Return, exactly as written, every line from the first line of the data below through the line that contains "[Share to other apps] (355, 1647)".

▶ [Saved entries]
........

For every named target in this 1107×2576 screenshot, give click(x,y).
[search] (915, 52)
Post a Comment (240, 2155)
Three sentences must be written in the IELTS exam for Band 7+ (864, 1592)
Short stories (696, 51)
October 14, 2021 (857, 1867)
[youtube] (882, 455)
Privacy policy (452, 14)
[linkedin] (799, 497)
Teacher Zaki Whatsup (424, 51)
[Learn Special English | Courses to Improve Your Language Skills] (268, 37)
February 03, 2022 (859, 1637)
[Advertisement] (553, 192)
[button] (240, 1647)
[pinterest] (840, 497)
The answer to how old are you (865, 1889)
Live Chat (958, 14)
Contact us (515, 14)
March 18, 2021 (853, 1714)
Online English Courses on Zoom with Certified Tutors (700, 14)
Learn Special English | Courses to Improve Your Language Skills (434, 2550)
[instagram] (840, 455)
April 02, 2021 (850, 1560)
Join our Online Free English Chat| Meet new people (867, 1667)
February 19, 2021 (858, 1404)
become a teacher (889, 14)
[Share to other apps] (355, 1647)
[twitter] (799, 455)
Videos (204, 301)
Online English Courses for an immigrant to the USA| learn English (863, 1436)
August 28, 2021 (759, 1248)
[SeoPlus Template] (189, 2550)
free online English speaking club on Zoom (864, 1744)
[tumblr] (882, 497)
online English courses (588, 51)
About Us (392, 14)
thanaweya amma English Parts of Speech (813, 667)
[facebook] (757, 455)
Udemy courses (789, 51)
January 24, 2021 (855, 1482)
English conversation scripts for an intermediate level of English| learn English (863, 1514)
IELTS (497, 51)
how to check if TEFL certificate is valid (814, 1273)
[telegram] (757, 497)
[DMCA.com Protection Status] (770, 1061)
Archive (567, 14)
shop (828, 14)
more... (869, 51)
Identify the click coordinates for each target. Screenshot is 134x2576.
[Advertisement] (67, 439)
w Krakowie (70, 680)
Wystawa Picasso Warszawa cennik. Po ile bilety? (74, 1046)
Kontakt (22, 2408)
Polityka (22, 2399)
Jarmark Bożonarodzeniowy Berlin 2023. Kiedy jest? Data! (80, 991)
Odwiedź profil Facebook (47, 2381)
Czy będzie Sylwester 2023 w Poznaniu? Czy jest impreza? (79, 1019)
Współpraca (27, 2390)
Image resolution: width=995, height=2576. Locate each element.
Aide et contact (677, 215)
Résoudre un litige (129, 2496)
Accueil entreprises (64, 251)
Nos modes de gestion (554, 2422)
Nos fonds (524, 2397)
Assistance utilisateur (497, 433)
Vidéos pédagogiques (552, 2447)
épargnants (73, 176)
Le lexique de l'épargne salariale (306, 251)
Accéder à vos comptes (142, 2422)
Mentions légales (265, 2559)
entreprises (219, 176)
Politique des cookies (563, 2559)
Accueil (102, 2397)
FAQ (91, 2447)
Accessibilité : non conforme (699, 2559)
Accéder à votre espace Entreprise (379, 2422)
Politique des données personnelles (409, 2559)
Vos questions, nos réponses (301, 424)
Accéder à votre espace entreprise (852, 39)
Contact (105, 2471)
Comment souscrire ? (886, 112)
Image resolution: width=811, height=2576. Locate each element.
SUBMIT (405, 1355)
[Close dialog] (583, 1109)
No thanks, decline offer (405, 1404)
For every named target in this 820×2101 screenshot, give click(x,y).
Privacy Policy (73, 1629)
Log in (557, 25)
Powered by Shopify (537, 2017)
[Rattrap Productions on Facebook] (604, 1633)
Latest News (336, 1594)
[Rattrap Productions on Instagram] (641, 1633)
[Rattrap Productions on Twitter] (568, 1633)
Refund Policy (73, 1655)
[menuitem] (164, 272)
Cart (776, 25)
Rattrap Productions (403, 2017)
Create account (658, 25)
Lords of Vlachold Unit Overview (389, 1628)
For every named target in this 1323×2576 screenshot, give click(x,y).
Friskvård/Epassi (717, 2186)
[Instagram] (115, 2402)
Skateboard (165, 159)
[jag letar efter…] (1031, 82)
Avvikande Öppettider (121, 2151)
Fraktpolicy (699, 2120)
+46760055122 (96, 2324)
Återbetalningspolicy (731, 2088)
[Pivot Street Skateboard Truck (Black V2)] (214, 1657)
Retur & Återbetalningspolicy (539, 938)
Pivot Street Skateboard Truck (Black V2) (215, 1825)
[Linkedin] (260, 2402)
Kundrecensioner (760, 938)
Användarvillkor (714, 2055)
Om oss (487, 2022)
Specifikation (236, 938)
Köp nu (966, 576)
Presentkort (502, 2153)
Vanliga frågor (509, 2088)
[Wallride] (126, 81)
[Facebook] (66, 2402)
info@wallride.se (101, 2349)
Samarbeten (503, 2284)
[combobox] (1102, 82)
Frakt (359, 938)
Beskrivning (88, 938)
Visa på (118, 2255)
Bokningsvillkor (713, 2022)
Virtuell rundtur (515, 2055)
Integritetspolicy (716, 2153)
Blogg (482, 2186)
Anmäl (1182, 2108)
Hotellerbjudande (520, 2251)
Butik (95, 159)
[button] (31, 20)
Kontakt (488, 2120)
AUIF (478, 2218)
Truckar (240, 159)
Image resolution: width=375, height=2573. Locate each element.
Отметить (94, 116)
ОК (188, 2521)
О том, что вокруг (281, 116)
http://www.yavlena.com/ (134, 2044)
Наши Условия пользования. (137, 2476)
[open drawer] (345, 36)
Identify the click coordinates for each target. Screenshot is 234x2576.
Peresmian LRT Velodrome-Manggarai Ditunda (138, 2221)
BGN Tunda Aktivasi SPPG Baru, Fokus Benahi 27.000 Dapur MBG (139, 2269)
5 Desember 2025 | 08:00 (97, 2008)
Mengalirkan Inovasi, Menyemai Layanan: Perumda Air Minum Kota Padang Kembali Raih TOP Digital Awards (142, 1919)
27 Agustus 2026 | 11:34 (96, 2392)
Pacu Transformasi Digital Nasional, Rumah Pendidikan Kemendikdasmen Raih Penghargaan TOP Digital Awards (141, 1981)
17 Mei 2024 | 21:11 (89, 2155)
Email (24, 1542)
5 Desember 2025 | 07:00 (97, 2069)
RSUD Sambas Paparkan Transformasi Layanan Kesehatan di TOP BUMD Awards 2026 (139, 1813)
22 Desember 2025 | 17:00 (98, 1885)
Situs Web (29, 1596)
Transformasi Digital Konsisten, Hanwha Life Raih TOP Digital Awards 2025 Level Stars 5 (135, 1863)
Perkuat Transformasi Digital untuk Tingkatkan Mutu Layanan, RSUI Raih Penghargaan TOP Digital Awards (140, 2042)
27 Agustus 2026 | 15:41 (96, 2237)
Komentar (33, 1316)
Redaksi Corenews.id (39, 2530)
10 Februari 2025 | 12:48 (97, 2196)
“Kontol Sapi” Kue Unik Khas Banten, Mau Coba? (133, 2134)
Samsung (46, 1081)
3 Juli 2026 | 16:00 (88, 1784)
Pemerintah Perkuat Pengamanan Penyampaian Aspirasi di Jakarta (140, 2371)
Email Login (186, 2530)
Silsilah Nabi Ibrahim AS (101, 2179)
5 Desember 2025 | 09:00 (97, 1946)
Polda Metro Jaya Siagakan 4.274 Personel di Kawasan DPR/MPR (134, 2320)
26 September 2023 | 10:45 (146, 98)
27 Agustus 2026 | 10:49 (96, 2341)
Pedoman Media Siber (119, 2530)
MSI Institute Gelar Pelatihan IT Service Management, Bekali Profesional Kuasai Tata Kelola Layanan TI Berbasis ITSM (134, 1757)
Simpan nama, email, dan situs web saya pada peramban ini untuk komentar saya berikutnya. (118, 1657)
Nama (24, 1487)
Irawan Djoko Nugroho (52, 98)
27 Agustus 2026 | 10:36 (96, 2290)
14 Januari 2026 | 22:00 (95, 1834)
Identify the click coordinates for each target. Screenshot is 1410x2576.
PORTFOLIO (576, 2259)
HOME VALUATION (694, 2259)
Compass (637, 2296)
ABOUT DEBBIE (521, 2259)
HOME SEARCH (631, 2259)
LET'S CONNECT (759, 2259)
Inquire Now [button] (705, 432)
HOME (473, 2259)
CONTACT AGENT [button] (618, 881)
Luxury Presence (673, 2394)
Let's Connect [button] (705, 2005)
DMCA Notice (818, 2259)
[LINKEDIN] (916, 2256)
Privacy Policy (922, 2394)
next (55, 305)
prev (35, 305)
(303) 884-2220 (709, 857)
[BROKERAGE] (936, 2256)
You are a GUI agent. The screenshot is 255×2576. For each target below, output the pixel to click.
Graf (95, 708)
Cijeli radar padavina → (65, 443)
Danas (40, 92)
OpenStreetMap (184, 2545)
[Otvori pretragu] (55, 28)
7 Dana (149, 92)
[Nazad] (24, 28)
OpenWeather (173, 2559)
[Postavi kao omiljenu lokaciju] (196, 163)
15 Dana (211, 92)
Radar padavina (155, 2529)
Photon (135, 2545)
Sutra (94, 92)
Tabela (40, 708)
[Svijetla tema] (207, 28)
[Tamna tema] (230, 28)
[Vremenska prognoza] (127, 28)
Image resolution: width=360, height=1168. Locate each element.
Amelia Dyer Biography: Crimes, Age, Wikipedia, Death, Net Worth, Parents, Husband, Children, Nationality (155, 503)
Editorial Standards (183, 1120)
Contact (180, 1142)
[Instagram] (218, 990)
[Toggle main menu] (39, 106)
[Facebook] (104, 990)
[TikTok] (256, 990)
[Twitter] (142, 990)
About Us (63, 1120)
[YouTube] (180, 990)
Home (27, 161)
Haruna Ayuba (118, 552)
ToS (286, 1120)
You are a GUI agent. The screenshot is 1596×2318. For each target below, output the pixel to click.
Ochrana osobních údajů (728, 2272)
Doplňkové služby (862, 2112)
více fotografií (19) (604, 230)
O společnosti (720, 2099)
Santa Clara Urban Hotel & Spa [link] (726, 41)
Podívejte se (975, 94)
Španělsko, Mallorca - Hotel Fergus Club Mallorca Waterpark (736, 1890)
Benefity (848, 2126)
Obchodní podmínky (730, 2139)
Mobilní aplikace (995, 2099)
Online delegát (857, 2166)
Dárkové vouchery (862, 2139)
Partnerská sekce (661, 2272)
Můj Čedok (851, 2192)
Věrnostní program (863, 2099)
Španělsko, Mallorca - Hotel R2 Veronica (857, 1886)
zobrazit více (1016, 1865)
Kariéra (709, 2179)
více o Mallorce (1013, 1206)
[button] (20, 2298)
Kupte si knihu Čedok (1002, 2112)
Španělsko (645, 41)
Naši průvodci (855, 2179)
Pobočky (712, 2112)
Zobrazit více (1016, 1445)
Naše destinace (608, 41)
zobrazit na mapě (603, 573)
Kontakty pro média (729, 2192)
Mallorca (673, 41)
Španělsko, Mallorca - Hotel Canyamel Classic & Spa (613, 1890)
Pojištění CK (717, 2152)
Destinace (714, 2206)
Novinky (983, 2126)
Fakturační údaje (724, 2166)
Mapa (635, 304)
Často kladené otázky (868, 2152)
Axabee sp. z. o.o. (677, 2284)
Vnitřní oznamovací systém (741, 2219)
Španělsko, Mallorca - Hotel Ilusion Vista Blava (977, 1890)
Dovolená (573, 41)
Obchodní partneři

........

▶ [OUTPUT FOR THIS TASK]
For every named target in this 1107×2576 screenshot, give click(x,y).
[search] (915, 52)
Post a Comment (240, 2155)
Three sentences must be written in the IELTS exam for Band 7+ (864, 1592)
Short stories (696, 51)
October 14, 2021 (857, 1867)
[youtube] (882, 455)
Privacy policy (452, 14)
[linkedin] (799, 497)
Teacher Zaki Whatsup (424, 51)
[Learn Special English | Courses to Improve Your Language Skills] (268, 37)
February 03, 2022 (859, 1637)
[Advertisement] (553, 192)
[button] (240, 1647)
[pinterest] (840, 497)
The answer to how old are you (865, 1889)
Live Chat (958, 14)
Contact us (515, 14)
March 18, 2021 (853, 1714)
Online English Courses on Zoom with Certified Tutors (700, 14)
Learn Special English | Courses to Improve Your Language Skills (434, 2550)
[instagram] (840, 455)
April 02, 2021 (850, 1560)
Join our Online Free English Chat| Meet new people (867, 1667)
February 19, 2021 (858, 1404)
become a teacher (889, 14)
[Share to other apps] (355, 1647)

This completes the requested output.